■ **Work required**
Copy out word for word the lines of the records starting at the line that contains "This screenshot has width=672, height=378." and ending at the end of the records. Leave the pictures out of your copy.

**** Data

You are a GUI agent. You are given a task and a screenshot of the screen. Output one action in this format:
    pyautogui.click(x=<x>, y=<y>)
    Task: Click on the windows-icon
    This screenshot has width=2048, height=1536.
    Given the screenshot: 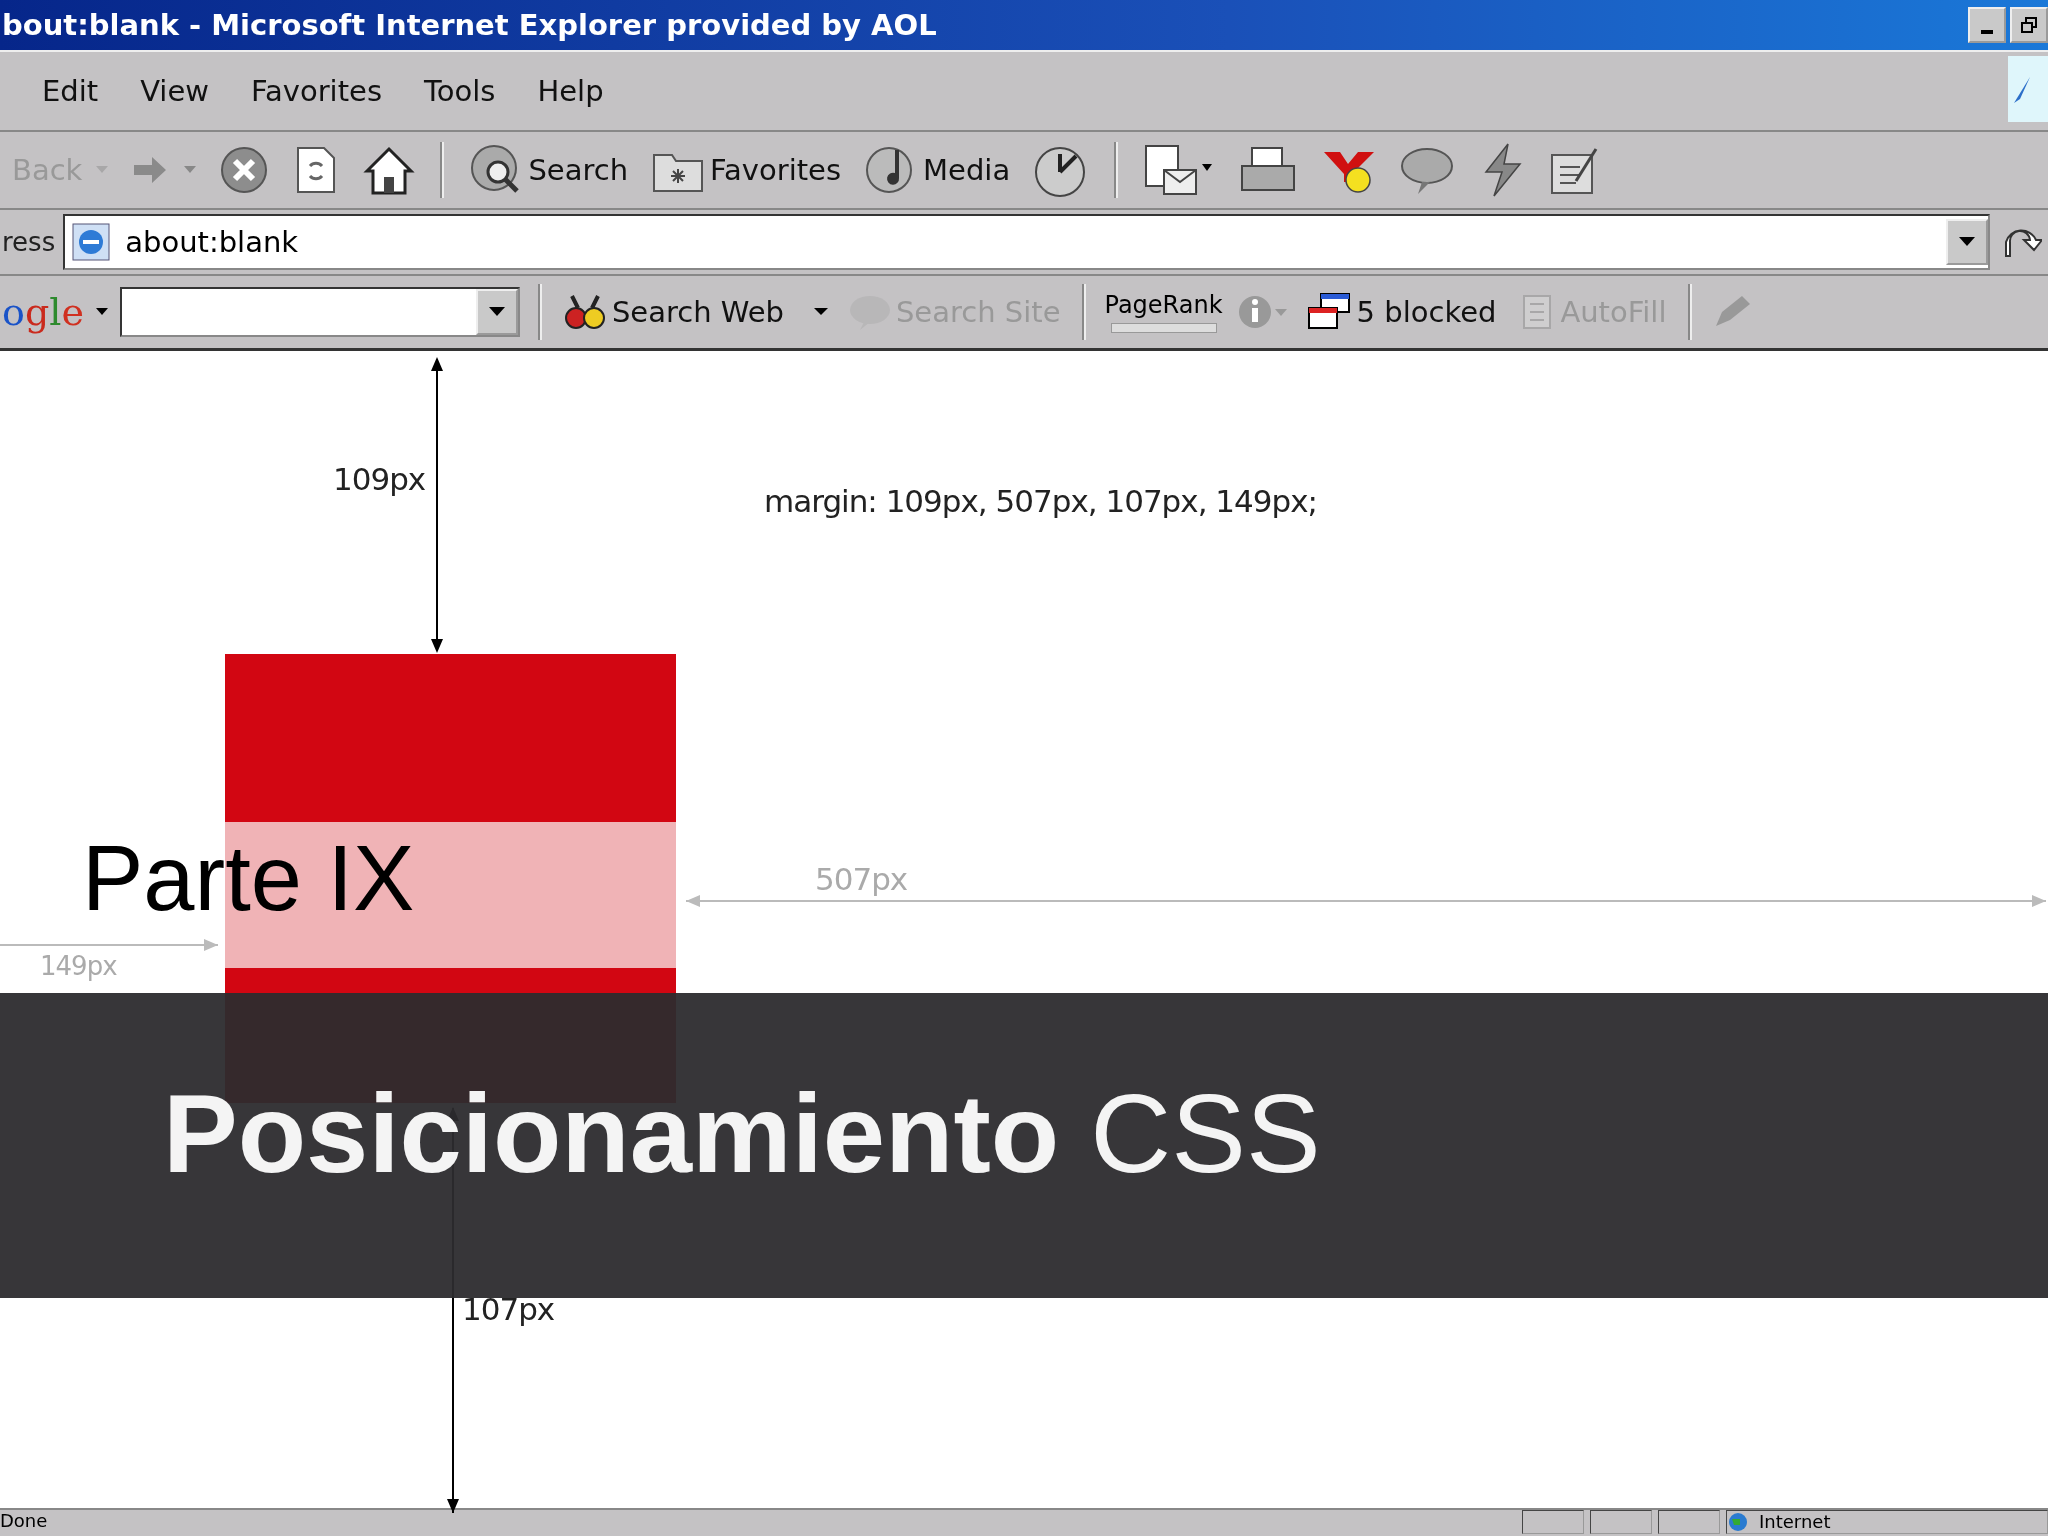 What is the action you would take?
    pyautogui.click(x=1330, y=312)
    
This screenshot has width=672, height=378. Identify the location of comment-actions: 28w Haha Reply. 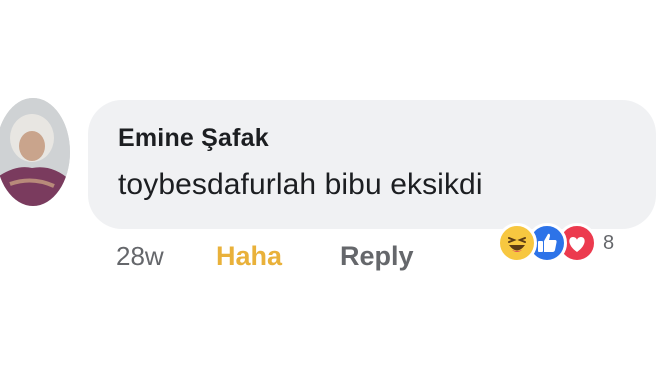
(265, 256).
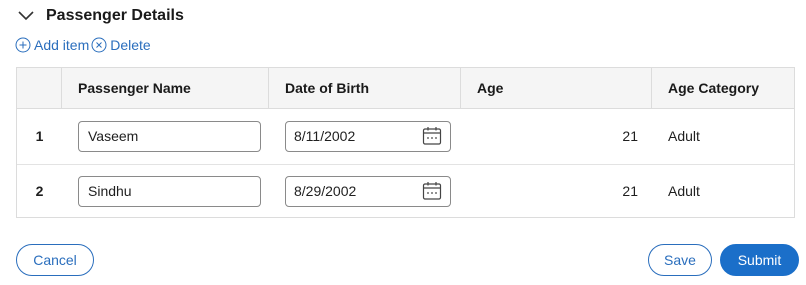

********

■ **Response area**
This screenshot has width=672, height=378. Identify the location of comment-actions: 28w Haha Reply. 
(265, 256).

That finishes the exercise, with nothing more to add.